▶ Supplied data
○ ○ ○ ○ ○ ○ ○

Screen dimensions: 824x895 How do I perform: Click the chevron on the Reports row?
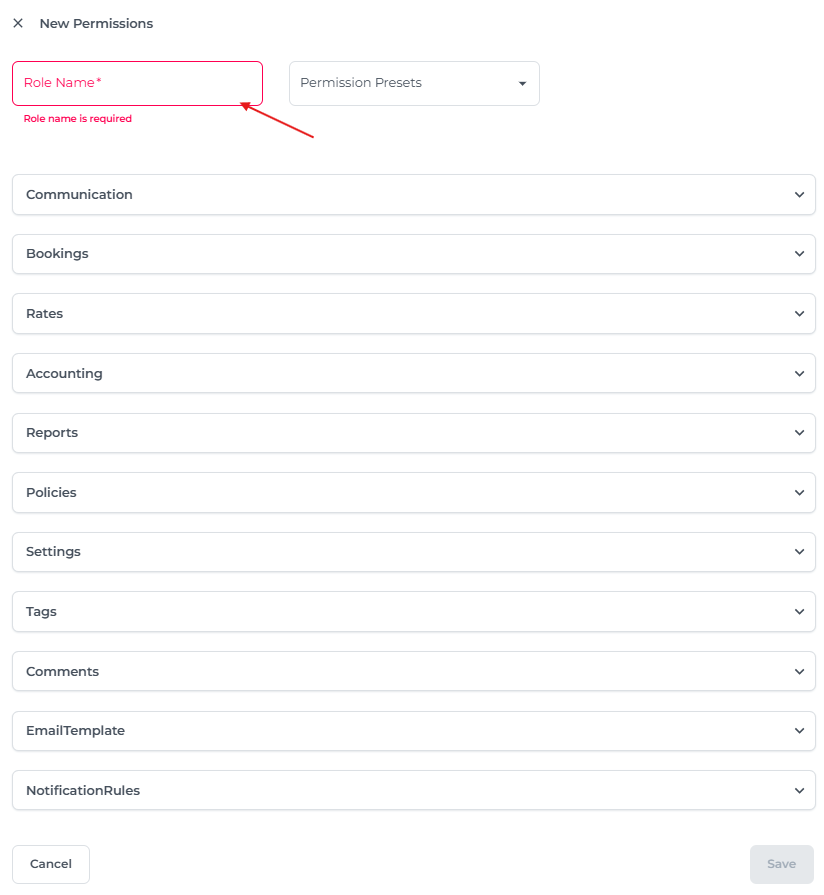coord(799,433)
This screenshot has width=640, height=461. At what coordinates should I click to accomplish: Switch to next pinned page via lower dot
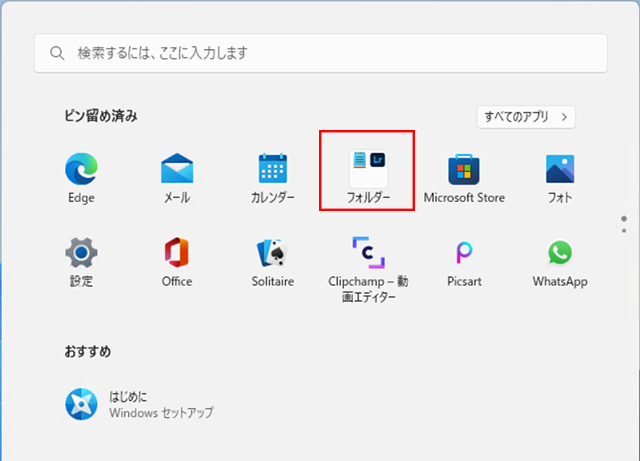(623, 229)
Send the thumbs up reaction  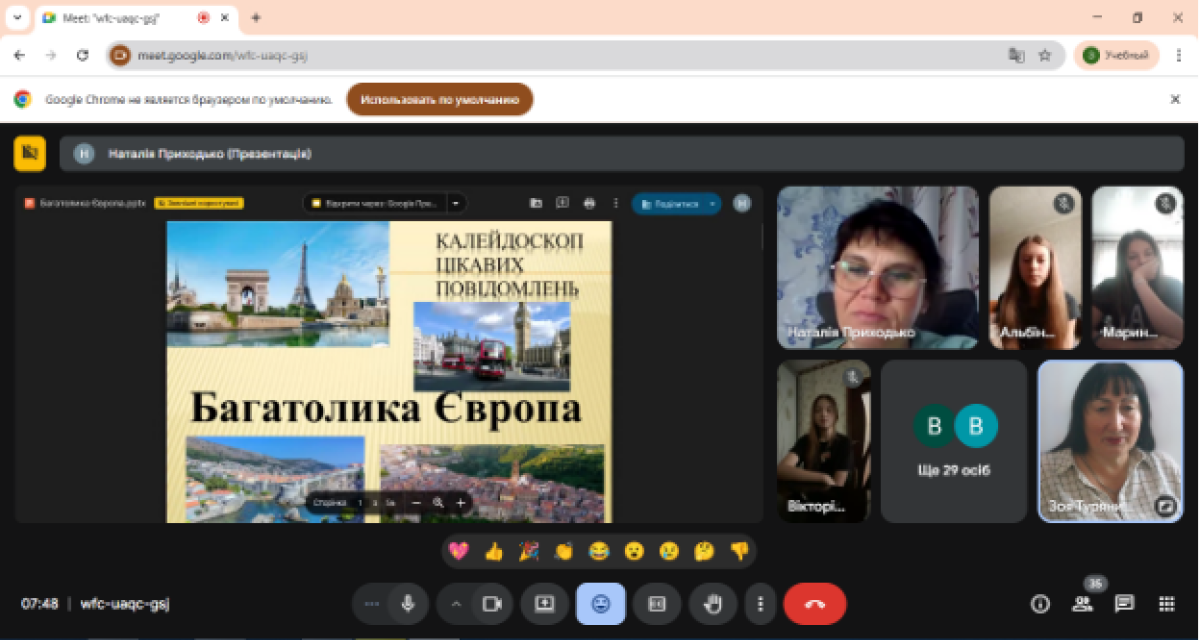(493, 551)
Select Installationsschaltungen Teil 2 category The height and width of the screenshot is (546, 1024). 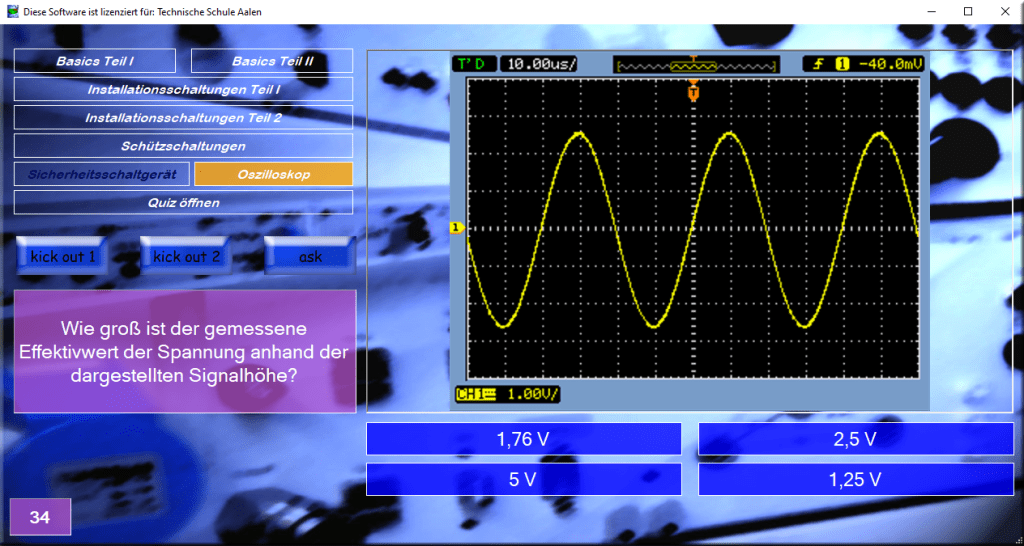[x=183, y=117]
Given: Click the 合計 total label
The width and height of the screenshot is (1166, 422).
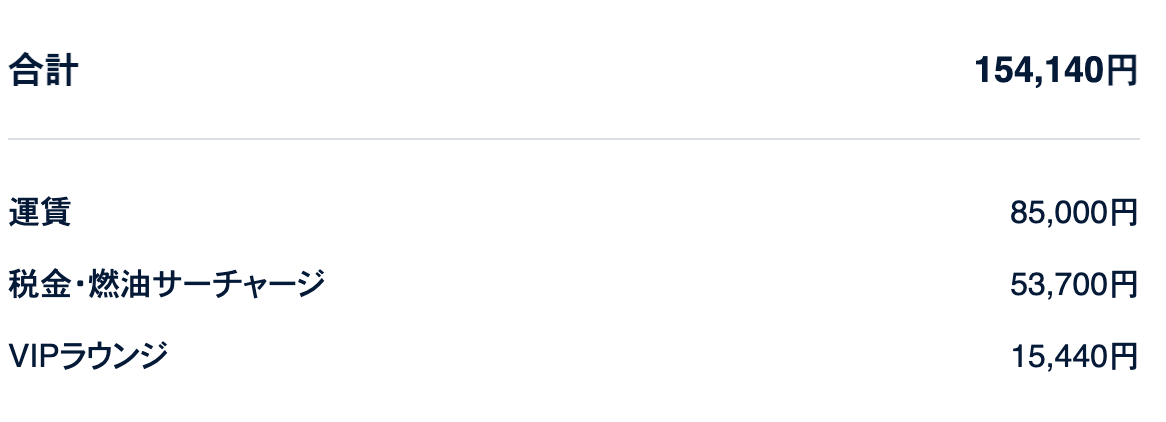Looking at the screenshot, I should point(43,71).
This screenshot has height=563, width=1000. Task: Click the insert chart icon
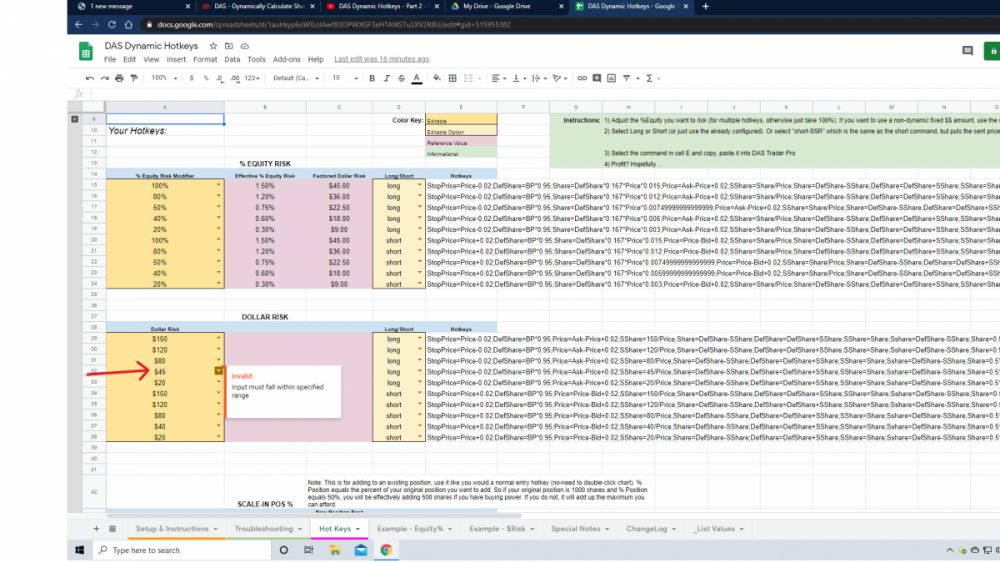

○ ○ ○ ○ ○ ○ ○

▶ Task
Only the lines between the one containing "Given: Click the 合計 total label" and the last line of the listing above, both included, should be written out, exactly and without pictures.

▶ Answer area
Given: Click the 合計 total label
The width and height of the screenshot is (1166, 422).
Looking at the screenshot, I should point(43,71).
This screenshot has height=563, width=1000. Task: Click the insert chart icon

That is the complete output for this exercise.